37. The animals I would like to see flying besides birds are:
trixie. and paco and xavi
Mrs. Sacchi and the scale say I’m getting thinner. However, I just appear to myself to be getting fatter and fatter and fatter and fatter and fatter. Not that I care.
…
38. I shouldn’t have:
eaten pizza and ice cream in the same day.
Okay, I really do care. Matt doesn’t care. He thinks I have a perfect body. He’s just got on Love Goggles.
39. Once, at a bar:
jade and i got kicked out because we were only sixteen
Ouch…
41. There’s this guy I know who:
ate a whole sandwich. and a half.
Love Goggles. Isn’t that cute? I made it up. It’s like beer goggles, except without all the vomitting.
42: I don’t know:
the quadratic formula anymore
Maybe I should just stop wearing pastels and start dressing like a 14 year old goth kid. That would make me look thinner.
But I don’t care.
44. When I’m in class I am really thinking about:
um…
“Oh, Liz, you’re so NC17″
- Kristen Ward.
That or Mr West dressed up as a vampire, thanks to tharon.
And the chubbly wubbly bear came a- tumblin’ down.

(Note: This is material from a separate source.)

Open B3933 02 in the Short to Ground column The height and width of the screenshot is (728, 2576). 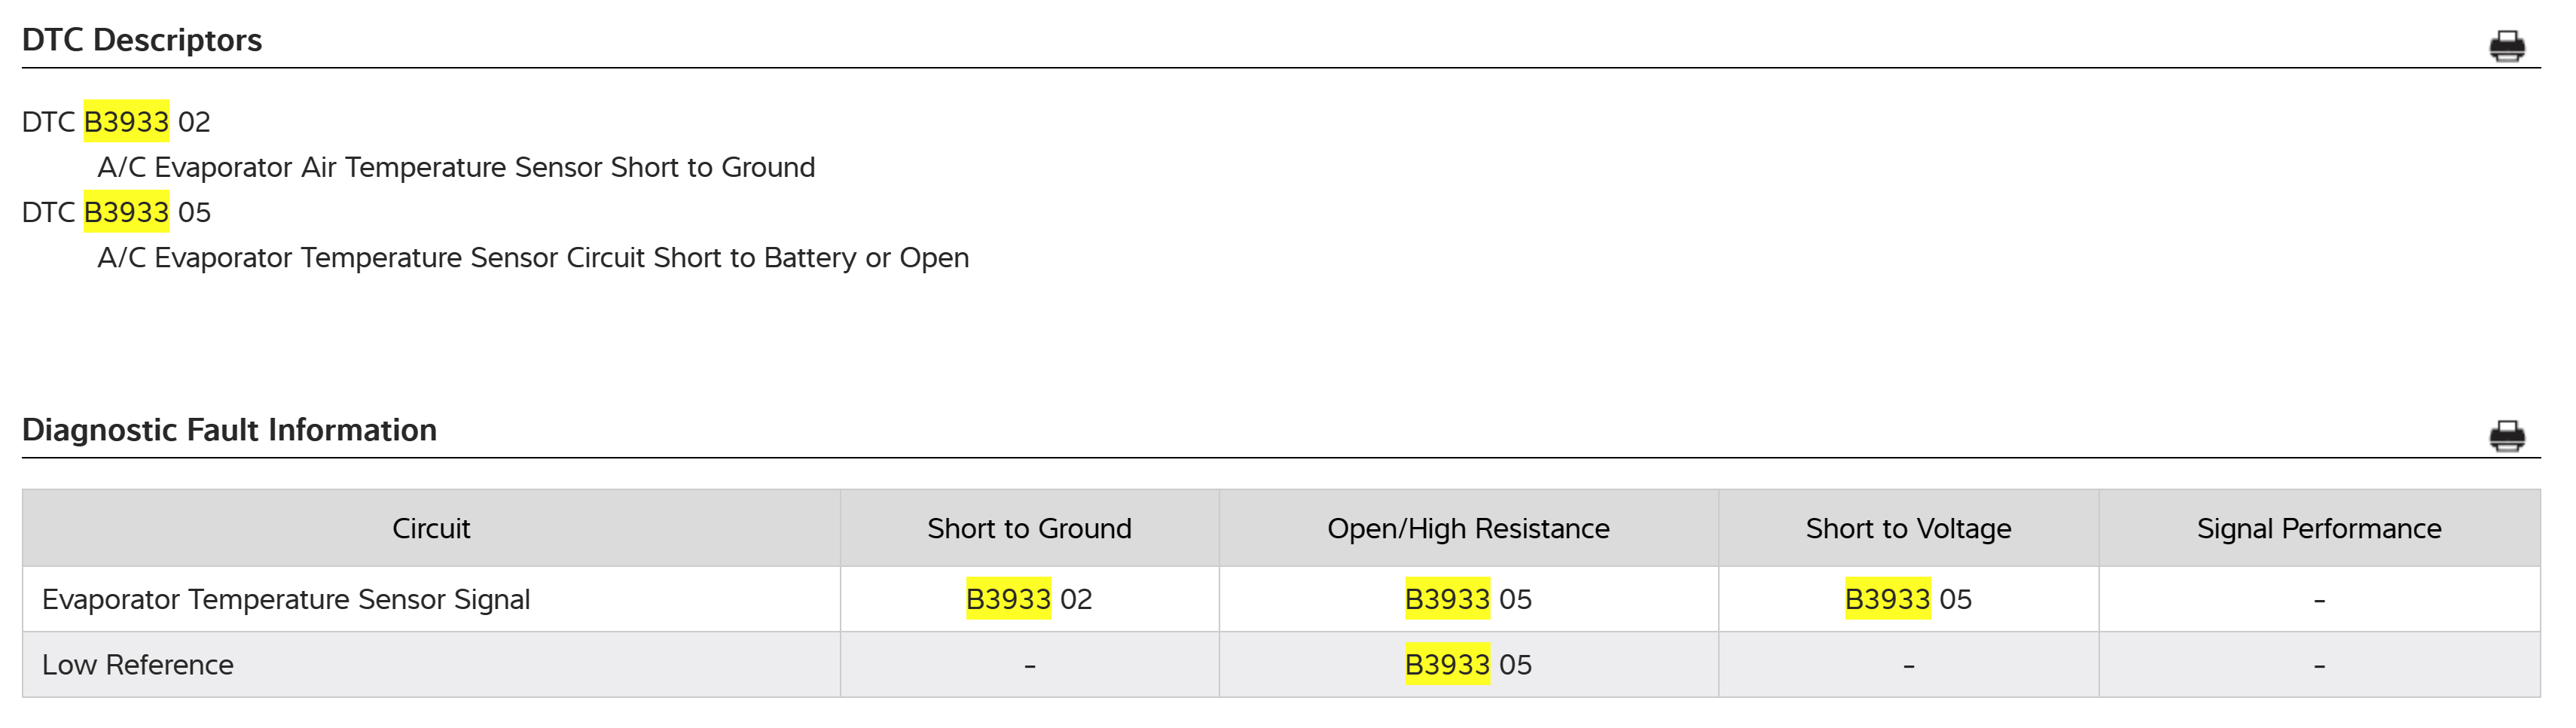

Oh, that Zephyr. She and Leah are my pre-friends for MTSU. And Matthew, but that doesn’t really count. I’m excited. Not nervous, just excited.
So in conclusion, I’d kind of like to learn spinning. I hear it’s all the rage in Oklahoma.

July 26th, 2006 at 8:18 PM
Your hair is bigger and oranger than UT.
July 27th, 2006 at 1:19 PM
Show in Jackson @ Bubba’s Bagels July 27.
Sad. But.
I need something to doooo.
July 27th, 2006 at 5:54 PM
Your vulva is bigger and oranger than UT.
…
July 27th, 2006 at 7:01 PM
Yes. Yes it is. Bigger, oranger, and has twice as many people in it.